As I once said before, religion is an ideology. And ideologies, as motivators of behavior, have consequences.

-- CAV


Anonymous said...

Hi Gus,

In your post you wrote;

Prothero points out that religionists often use logical constructs to play word games which reinforce their in-group. Caste is not a problem with Hinduism per se, but is a cultural problem. The treatment of women is not a problem with Islam per se, but a cultural problem.

Surely the best example in the last century has to be this from C.S. Lewis' "Mere Christianity."

I conclude then, that though the difference between people's ideas of Decent Behaviour often make you suspect that there is no real natural Law of Behaviour at all, yet the things we are bound to think about these differences really prove just the opposite. But one word before I end. I have met people who exaggerate the differences, because they have not distinguished between difference of morality and differences of belief about facts. For example, one man said to me, 'Three hundred years ago people in England were putting witches to death. Was that what you call the Rule of Human Nature or Right Conduct?' But surely the reason we do not execute witches is that we do not believe there are such things. If we did — if we really thought that there were people going about who had sold themselves to the devil and received supernatural powers from him in return and were using these powers to kill their neighbors or drive them mad or bring bad weather — surely we would all agree that if anyone deserved the death penalty, then these filthy quislings did? There is no difference of moral principle here: the difference is simple about matter of fact. It may be a great advance in knowledge not to believe in witches: there is no moral advance in not executing them when you do not think they are there. You would not call a man humane for ceasing to set mousetraps if he did so because he believes there were no mice in the house.

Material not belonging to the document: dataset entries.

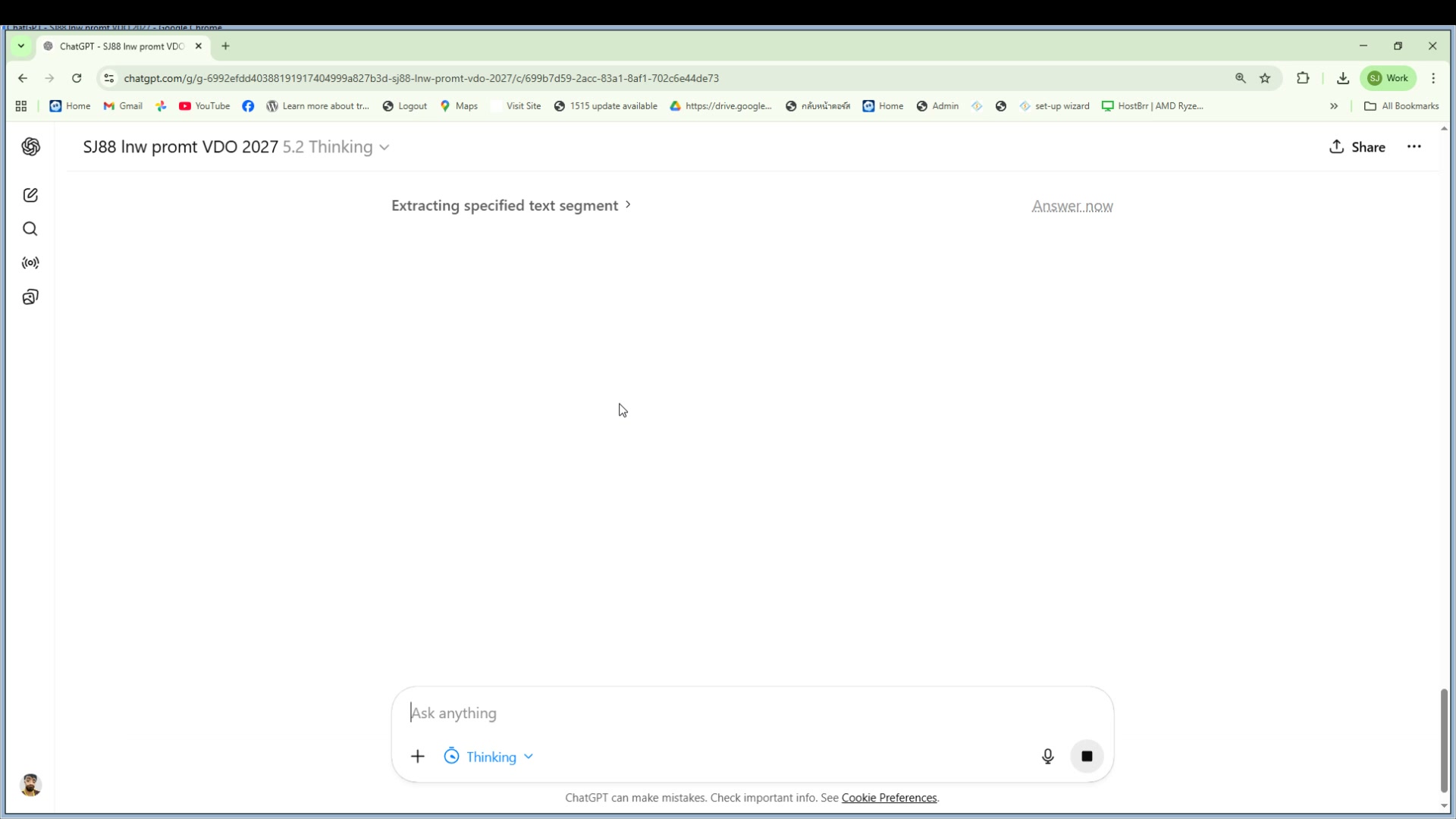Bookmark this page with the star icon
The height and width of the screenshot is (819, 1456).
[x=1265, y=78]
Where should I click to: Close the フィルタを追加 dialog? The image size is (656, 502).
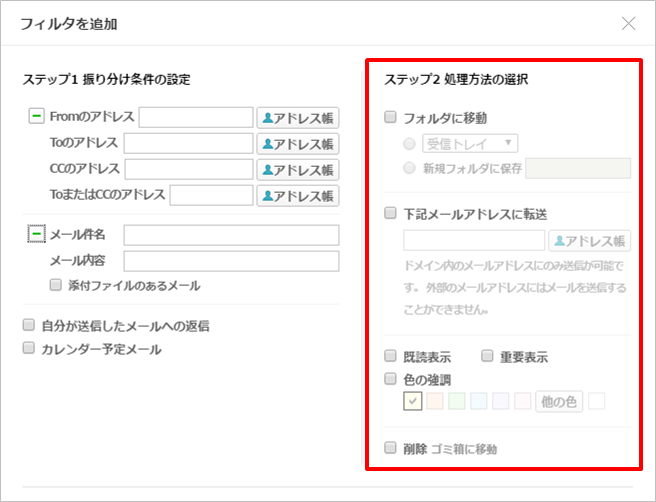(x=628, y=23)
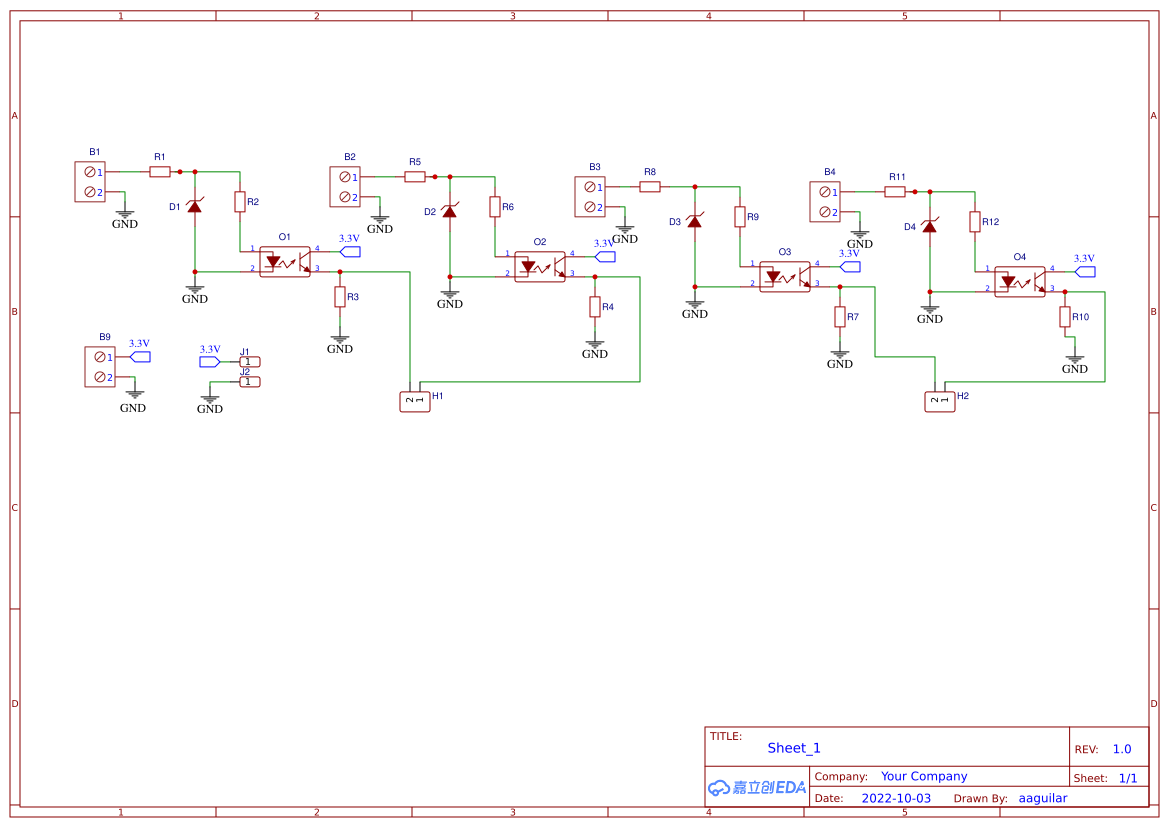Viewport: 1169px width, 827px height.
Task: Click the EDA logo in title block
Action: 757,787
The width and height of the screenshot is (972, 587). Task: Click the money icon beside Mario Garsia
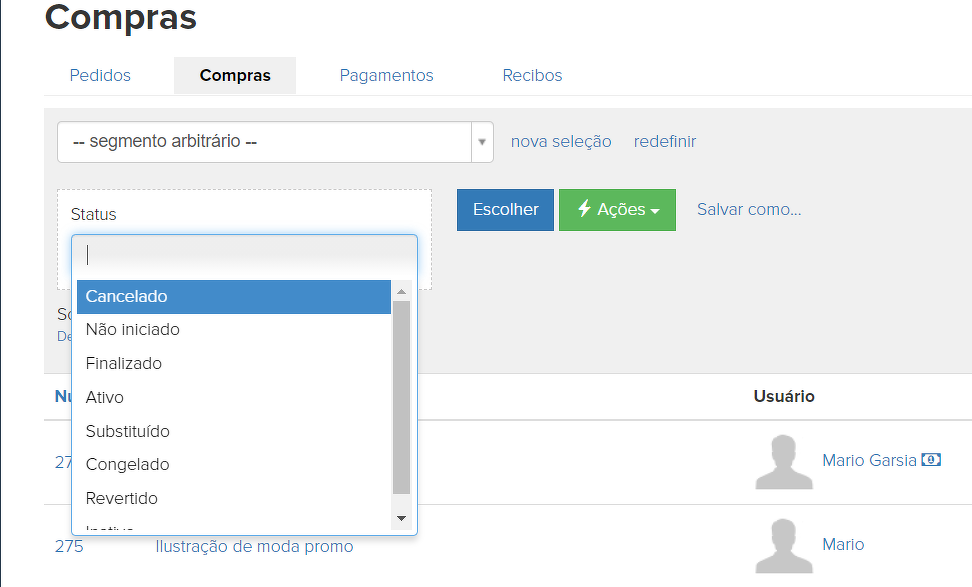(x=931, y=460)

When I first read this in my teens, I was curious about why Lewis ignored the huge role the Church played in people thinking that witches were real and in removing the punishment for false accusations. Before Pope Innocent VIII (I think) if you made a false accusation of witchcraft you could face the same penalty as a witch. I have to say the contortions that defenders of the faith indulge in to explain away why his papal bull acted as the foreword to the "Hexenhammar" are interesting. In this bull he restores the inquisitorial powers to the author who had been stripped of his office by local authorities who actually had a clue. The great witch hunts of Europe also date from the publication of the Witches' Hammer.

C. Andrew

Gus Van Horn said...


I can't speak to Mere Chjristianity because I am unfamiliar with it, but I found the following summary of one of its arguments a hoot:

"Eventually [Lewis] arrives to Jesus Christ, and invokes a well-known argument now known as the 'Lewis trilemma'. Lewis, arguing that Jesus was claiming to be God, uses logic to advance three possibilities: either he really was God, was deliberately lying, or was not God but thought himself to be (which would make him delusional and likely insane). The book goes on to say that the latter two possibilities are not consistent with Jesus' character and it was most likely that he was being truthful."

I guess that settles it: I was wrong all along...

But, back to your post, you do raise interesting points regarding punishment for witchcraft, both in terms of how beliefs about the existence of witches bear on the question, and regarding the role of religion in both encouraging belief in witchcraft and in encouraging persecution of its alleged practitioners.


mtnrunner2 said...

Objectivists don't typically make the same mistake as certain commentators on religion, of thinking that religion consists only of concrete edicts taken from a sacred text.

As you say, religion is a set of abstract ideas, whose application usually explains the bizarre and destructive tendencies of its extremists.

I'd be more inclined to say that the more reasonable practitioners are the hypocrites, in a good way. That is, they are more rational than their religion.

Gus Van Horn said...

That's a good summary of what my position essentially is.